Service de Réanimation, Maladies Infectieuses, Centre Hospitalier de Belfort-Montbéliard, Hôpital de Belfort, Belfort, France.
J Crit Care. 2013 Oct;28(5):634-9. doi: 10.1016/j.jcrc.2013.03.011. Epub 2013 May 15.
Feasibility study examining whether plethysmographic variability index (PVI) can predict fluid responsiveness in mechanically ventilated patients in the early phase of septic shock in the emergency department.

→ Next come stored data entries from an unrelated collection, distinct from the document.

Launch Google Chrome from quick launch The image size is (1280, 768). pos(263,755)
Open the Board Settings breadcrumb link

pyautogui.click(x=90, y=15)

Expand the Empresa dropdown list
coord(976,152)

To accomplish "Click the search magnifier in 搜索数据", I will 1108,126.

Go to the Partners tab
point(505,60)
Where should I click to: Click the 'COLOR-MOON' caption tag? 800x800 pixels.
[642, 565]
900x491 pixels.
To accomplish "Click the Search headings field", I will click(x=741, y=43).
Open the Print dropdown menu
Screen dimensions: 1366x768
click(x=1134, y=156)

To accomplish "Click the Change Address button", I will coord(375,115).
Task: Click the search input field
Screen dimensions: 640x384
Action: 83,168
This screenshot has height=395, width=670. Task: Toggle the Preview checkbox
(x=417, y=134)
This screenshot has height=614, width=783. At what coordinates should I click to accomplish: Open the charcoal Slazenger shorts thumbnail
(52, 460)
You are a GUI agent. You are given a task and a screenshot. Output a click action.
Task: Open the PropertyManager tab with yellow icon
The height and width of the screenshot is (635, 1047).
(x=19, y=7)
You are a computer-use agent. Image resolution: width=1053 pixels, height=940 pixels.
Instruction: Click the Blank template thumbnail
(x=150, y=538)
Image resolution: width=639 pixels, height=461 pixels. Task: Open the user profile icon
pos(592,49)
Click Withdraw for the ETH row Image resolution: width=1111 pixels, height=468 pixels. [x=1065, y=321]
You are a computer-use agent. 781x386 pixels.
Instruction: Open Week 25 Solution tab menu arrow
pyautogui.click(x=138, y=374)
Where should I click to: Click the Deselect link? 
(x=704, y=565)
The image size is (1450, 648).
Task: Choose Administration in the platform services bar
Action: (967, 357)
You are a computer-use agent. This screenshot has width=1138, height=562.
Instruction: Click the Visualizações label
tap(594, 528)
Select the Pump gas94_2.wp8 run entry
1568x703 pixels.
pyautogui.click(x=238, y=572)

Monocentric, prospective, observational study that included 31 mechanically ventilated and sedated patients with septic shock in whom volume expansion was planned. The patients were equipped with a pulse oximeter that automatically calculated and displayed PVI. The intervention consisted in infusing 8 mL/kg of hydroxylethyl starch over a 20-minute period. Before and after intervention, we recorded PVI and measured the aortic velocity-time integral (VTIao) using transthoracic echocardiography. Responders were defined as patients who increased their VTIao by 15% or higher after fluid infusion.
Sixteen patients were classified as responders, and 15 as nonresponders. Mean PVI values before intervention were significantly higher in responders vs nonresponders (30%±9% vs 8%±5%, P<.001). Plethysmographic variability index values before intervention were correlated with percent changes in VTIao induced by intervention (R2=0.67; P<.001). A PVI threshold value of 19% discriminates responders from nonresponders with a sensitivity of 94% and a specificity of 87% (area under the curve, 0.97; P<.001).
Our study suggests that PVI is a feasible and interesting method to predict fluid responsiveness in early phase septic shock patients in the emergency department.
研究探讨容积波型指数(PVI)能否预测急诊脓毒性休克机械通气患者早期液体反应性。
本研究为单中心前瞻性观察研究,共纳入 31 例拟行容量复苏的脓毒性休克机械通气镇静患者。所有患者均配备自动计算和显示 PVI 的脉搏血氧仪。干预措施为在 20 分钟内输注 8 ml/kg 羟乙基淀粉。干预前后,我们记录 PVI 并使用经胸超声心动图测量升主动脉速度时间积分(VTIao)。将液体复苏后 VTIao 增加 15%或以上的患者定义为有反应者。
16 例患者被分类为有反应者,15 例为无反应者。有反应者的平均 PVI 值显著高于无反应者(30%±9%比 8%±5%,P<.001)。干预前 PVI 值与干预诱导的 VTIao 变化百分比呈正相关(R2=0.67;P<.001)。PVI 阈值为 19%时,其区分有反应者和无反应者的灵敏度为 94%,特异性为 87%(曲线下面积为 0.97;P<.001)。
我们的研究表明,PVI 是一种预测急诊脓毒性休克患者早期液体反应性的可行且有趣的方法。